--- Task to complete ---
Beginning with the line that contains "Click the expand chart diagonal arrows icon", retype the entries below exactly, ending with the line that contains "The width and height of the screenshot is (517, 328).". Leave out any pictures.

--- Provided data ---

—————

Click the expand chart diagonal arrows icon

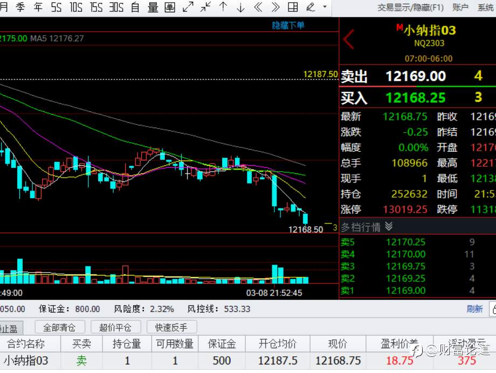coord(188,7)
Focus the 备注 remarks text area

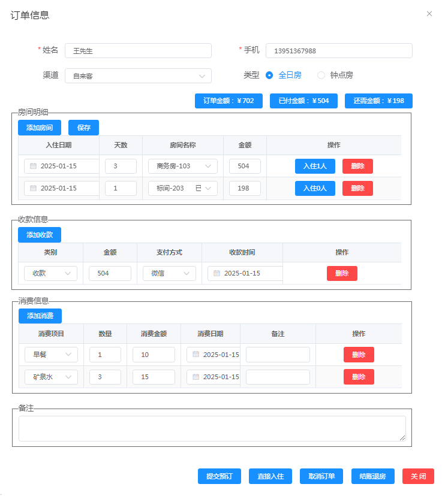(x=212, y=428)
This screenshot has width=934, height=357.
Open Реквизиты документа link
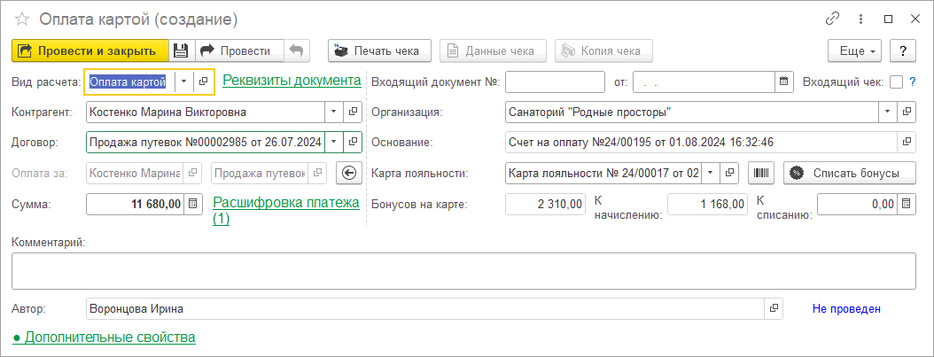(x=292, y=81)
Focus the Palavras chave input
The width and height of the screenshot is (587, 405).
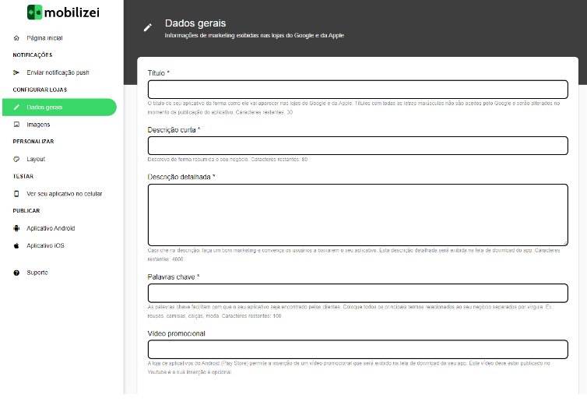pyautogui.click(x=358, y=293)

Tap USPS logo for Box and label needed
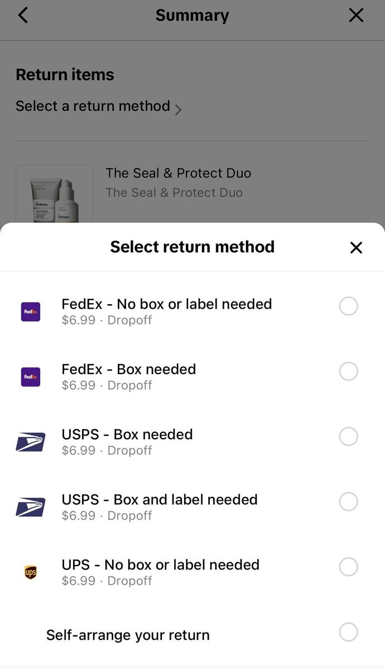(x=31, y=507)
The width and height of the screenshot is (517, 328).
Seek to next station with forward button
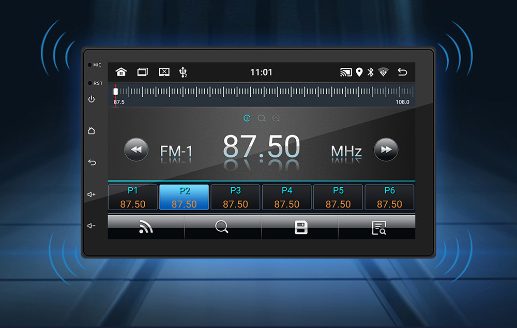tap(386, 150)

—————

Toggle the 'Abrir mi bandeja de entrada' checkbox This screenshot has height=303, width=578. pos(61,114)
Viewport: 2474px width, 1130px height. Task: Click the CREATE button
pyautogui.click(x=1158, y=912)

—————

--- The answer ---
Click the expand chart diagonal arrows icon

coord(188,7)
Focus the 备注 remarks text area

(x=212, y=428)
This screenshot has width=934, height=357.
Open Реквизиты документа link
(x=292, y=81)
Focus the Palavras chave input
The width and height of the screenshot is (587, 405).
pyautogui.click(x=358, y=293)

Tap USPS logo for Box and label needed
(x=31, y=507)
The width and height of the screenshot is (517, 328).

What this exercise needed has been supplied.